There isn’t much I can say about this movie that hasn’t already been better said elsewhere, really. I’ll just touch on the key points:

  • For a two-hour-plus movie, very little time is wasted. Not often did I have pause to wonder about the time.
  • I’ll join my voice to the chorus of those who state that even out of an otherwise quite-good action adventure flick, the opening sequence is one of the coolest damned action bits ever filmed. Through the whole thing I was thinking, “Yes, yes, that is how he’d do it, that’s how that talent could be used.” Efficient, no, but if you wanted to make a powerful impression and that was your skillset… hell yes.
  • A surprising amount of the movie was devoted to… building up for the next movie. We get foreshadowing in practically the second scene. They did it well, mind you, but every time the subject came up I was thinking, “Boy, they’re banking heavily on that next set of contracts, aren’t they?” I’m not saying they didn’t handle that plot thread well, but it was glaringly obvious.
  • Related to that is the sad loss of impact of what should have been the climactic sequence of the film. We all know it was a soap-opera ending. Even folks who have no real background on popular X-Men comicbook storylines can tell that it was a gyp. It’s the script’s one glaring failure, dramatically.
  • Does Wolverine once again own the movie? Yes. Does anyone mind for a second? Hell no. And that’s all that needs saying about that.
  • Cameos, cameos, cameos. Spot Dr. Hank McCoy in a televised interview! See Colossus go metallic! See Shadowcat fleeing through walls! And so on, and so on. You know, in the third movie we’d better get to actually see Kitty’s face…
  • I adored the way they used mutant powers in low-key, comedy-beat, every-day fashion. Among the coolest (pun intended) is the quiet moment where Logan hands Bobby his bottle of product placement for a quick chill treatment. Nicely done.

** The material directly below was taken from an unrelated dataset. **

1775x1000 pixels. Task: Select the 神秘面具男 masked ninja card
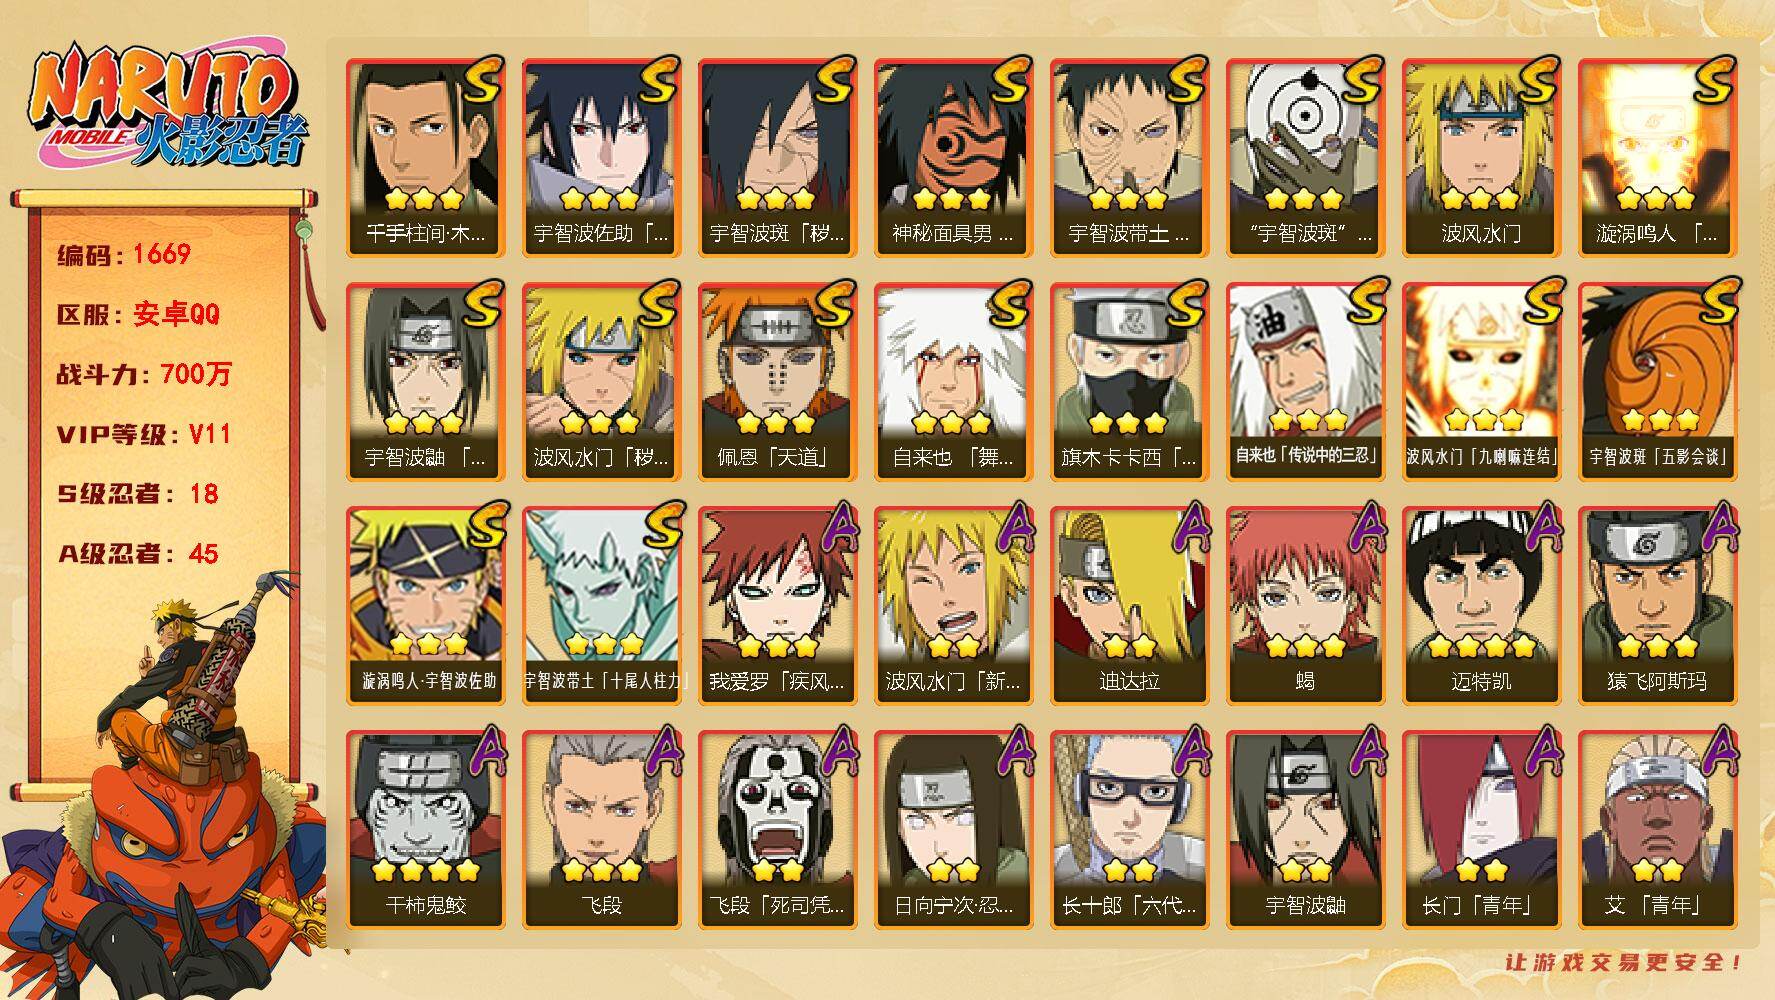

  • You both like and loathe Magneto more in this movie, and that’s as it should be. Charming, clever, ruthless, manipulative, and always playing the game as deep as he can, he’s far more in this movie than just the megalomaniac from the first one.

And yes, I think that about covers it. Unless you’re allergic to effects-laden action movies with decent characterization and a touch of wry humor, you should see this film.